Bill Williams | |
---|---|
Born | May 29, 1960 |
Died | May 28, 1998 (aged 37) |
Occupation(s) | Video game designer, programmer, composer Author |
Years active | 1982–1998 |
Known for | Necromancer Alley Cat Mind Walker Pioneer Plague Knights of the Crystallion |
Spouse | Martha S. Williams |
Bill Williams (May 29, 1960 – May 28, 1998) was an American video game designer, programmer, composer, and author born with cystic fibrosis, a genetic disorder. According to a medical encyclopedia Williams consulted when he was 12, people with cystic fibrosis weren't expected to live past the age of 13.[1]

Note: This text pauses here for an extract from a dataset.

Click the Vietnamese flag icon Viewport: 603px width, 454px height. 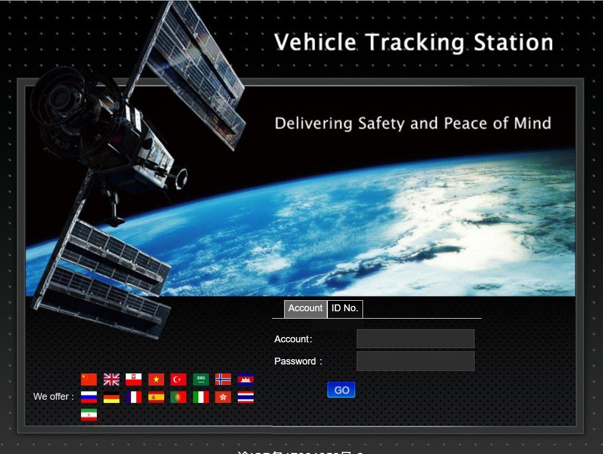pyautogui.click(x=156, y=379)
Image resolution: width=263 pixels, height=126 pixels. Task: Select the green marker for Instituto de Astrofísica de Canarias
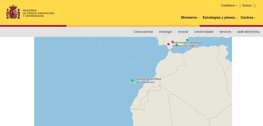(132, 81)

Williams created a string of computer games from 1982 through 1990 for the Atari 8-bit computers and then the Amiga which are admired for their imaginative design concepts, innovative sound and music, and skillful implementation. Necromancer is a three-stage game about a wizard growing and controlling an army of trees. Scenarios in Alley Cat include stealthily drinking from the bowls of sleeping dogs, avoiding a sweeping broom to jump inside a fish bowl, and collecting ferns atop a bookcase protected by spiders. Mind Walker, one of the first games released for the Amiga,[2] puts the player inside the head of a physics professor gone mad.
Late in his career he worked on a licensed game for the Nintendo Entertainment System and another for the Super NES, but became frustrated with the game business and left to attend the Lutheran School of Theology at Chicago[3] and write two theological works.
Williams died from cystic fibrosis in 1998, at the age of 37.[4]